On essentialism — the trap to avoid
- Edward W. Said, Orientalism (1978). ★★★ The foundational critique of how "the East" was constructed by the West as a fixed, exotic, essentialized Other. Revisited from Chapter 38, it belongs here too: it is the most important book ever written on the danger this chapter warns against. If you read one thing on essentialism, read Said.
- Kwame Anthony Appiah, The Lies That Bind: Rethinking Identity (2018). ★ A clear, humane, beautifully written takedown of essentialist thinking about culture, nation, religion, race, and class — and an argument for a more honest cosmopolitanism. The single most accessible book on why "they are all..." is almost always a mistake. Start here.
- Amartya Sen, Identity and Violence: The Illusion of Destiny (2006). ★★ Sen argues that reducing people to a single identity (and a single culture) is both false and dangerous — we each belong to many overlapping groups. A direct philosophical antidote to seeing a colleague as merely "their culture." (Pairs with his "Asian values" critique from Chapter 37.)
On combining the best of both / cosmopolitan ground
- Kwame Anthony Appiah, Cosmopolitanism: Ethics in a World of Strangers (2006). ★★ The case that we can take both difference and shared humanity seriously at once — neither flattening cultures nor walling them off. A philosophical version of this chapter's "lead with the human, navigate with the cultural."
- Erin Meyer, The Culture Map (2014). ★ Returns here for a practical reason: Meyer's scales are explicitly relative positions on a spectrum, not fixed national essences — exactly the "hypothesis, not verdict" stance this chapter urges. Re-read her introduction with essentialism in mind.
Lighter and free
- Robert Sapolsky, "The Biology of Our Best and Worst Selves" (TED Talk). ★ A vivid, free talk on how easily the human mind sorts others into "us" and "them" — and how movable that line is. Good company for understanding why essentialism is so tempting and how to resist it.

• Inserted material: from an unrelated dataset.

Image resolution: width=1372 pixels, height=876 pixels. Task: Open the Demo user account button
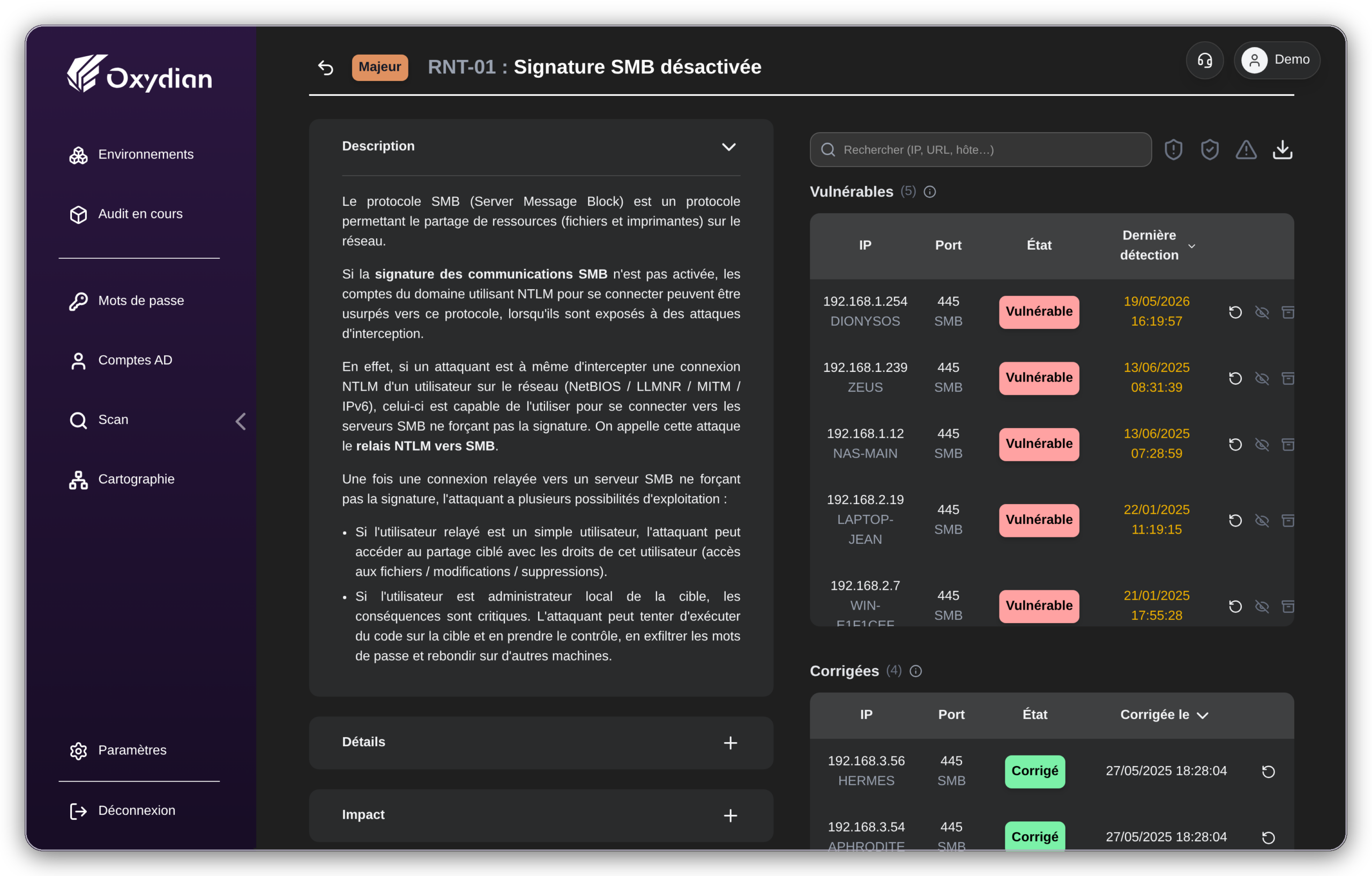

- The "guest is god" / hospitality traditions. ★ A short search across the Arab concept of diyafa, the Indian atithi devo bhava, and the Greek xenia shows the same universal in many dialects — a quick, vivid way to feel how much cultures share beneath the surface.
A reading suggestion. If you read one thing from this chapter, make it Appiah's The Lies That Bind — it is the warmest, clearest demolition of "they are all..." thinking you will find, and it leaves you better equipped to see individuals rather than categories. If you then want the deep evidence that the differences ride atop a shared human core, add Brown's Human Universals (for the lists) and Said's Orientalism (for the cautionary history). Together they hold both truths this chapter is built on: we are genuinely different, and we are, underneath, one family.
(Full citations for all sources appear in the Bibliography. Sources here are real, verifiable works; where this book uses composite or illustrative examples, it says so explicitly.)